From Software Eating the World to Human-AI Systems of Intelligence
If the cult of Agile in the 2010s ironically made your job less “human” by putting yourself as a cog in the machine, then there is a massive opportunity with AI as a lever.
Let AI do what it does best and allow you to do what you uniquely do best. That’s optimizing for the system, not just the parts.
And no matter where AI evolves too, it’s the system and the synergistic effects of the system that will prevail.
We can all that Human-AI Systems of Intelligence.
In that world, where technical skills become a commodity and that the bar for embedding oneself into these Systems of Intelligence, your leverage is to lean into knowing what are you consistent strengths and how to tap into your Creativity.
In Human Design for Careers and Business (BG5), we call those unique parts of you your Success Codes. It is your personal Walled Garden or personal moat.
The “system error” most tech workers are experiencing right now comes from trying to operate like a computer. You try to process faster. You try to output more. You ignore your internal signals to try to outrun the exponential velocity of AI/AGI.
But you cannot out-process a processor.
The only asset you have that cannot be automated is your unique Design.
Your Traits: These are not skills you learn on a weekend. These are the fixed, reliable nuances of your personality.
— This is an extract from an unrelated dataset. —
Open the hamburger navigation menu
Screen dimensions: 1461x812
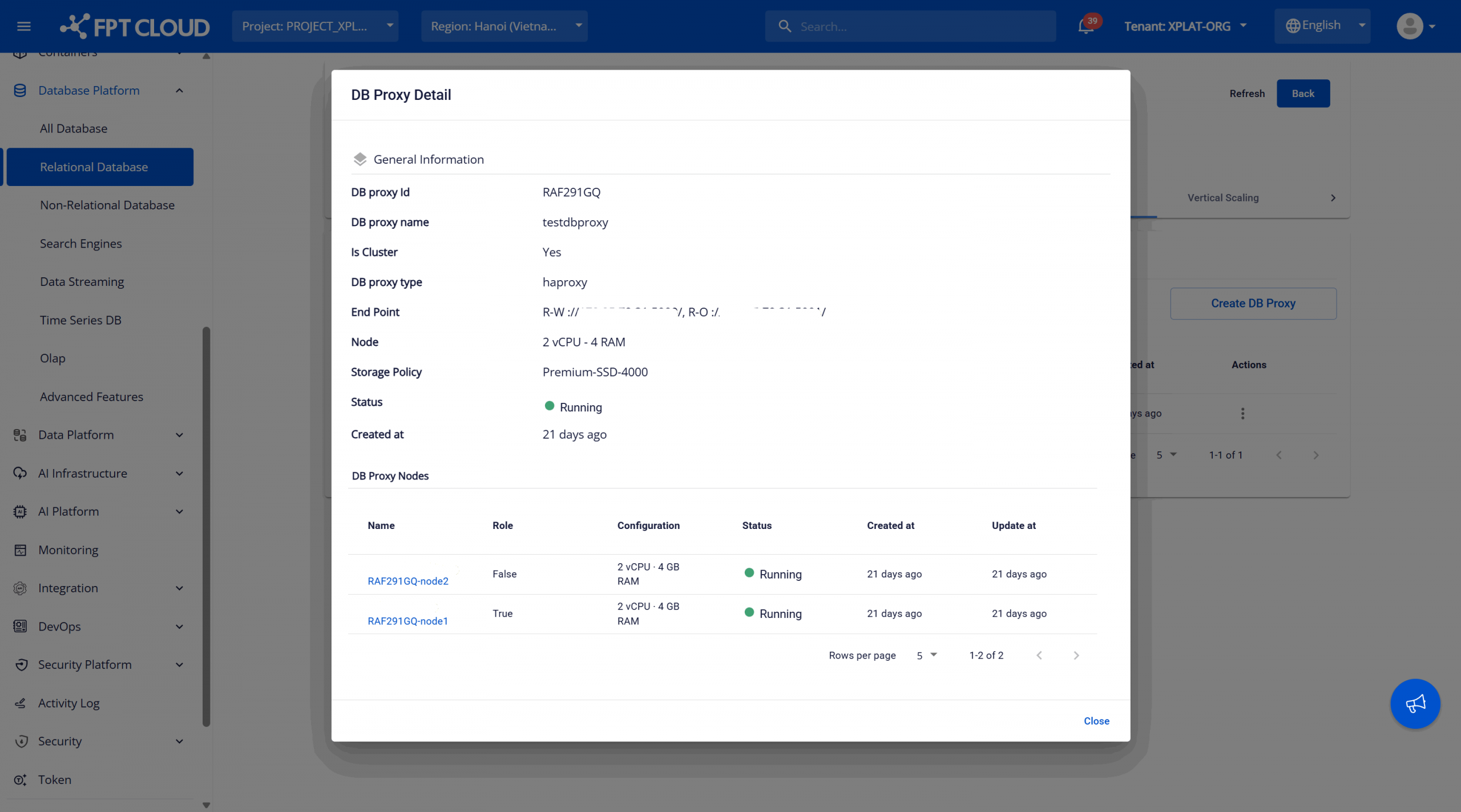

Your Strengths: This is your consistent life-force energy. It defines how you handle stress, how you handle pressure, and where your true talents lie.
Your Public Role: AI does not have a reputation or a vibe. You do.
Are you operating as a depreciating asset or a differentiated human?
I help tech individual contributors, managers, leaders and founders decode their own unique Success Codes to stop competing with the machine and start finding how sets you apart.
Interested to learn about your unique Career/Business Success Code Report, download yours today.
When you’re ready to do a 1:1 Consult on how to apply these to your career as you think about transition to or in and out of Tech, reach out below for a free consult!




I'm in a position that is much harder to replace with AI, and yet I'm still worried. I don't think my job will be taken, I see it consolidating the industries. Software companies are going to have a brutal decade as AI replaces more and more of their core functionality.
Totally agree with your premise though; ATMs gave tellers the chance to lean in on the unique human characteristics and outsource the boring stuff to a machine. I think many jobs more generally are going to go through this transformation, and the ones that rely on no human uniqueness are going to be the ones most threatened.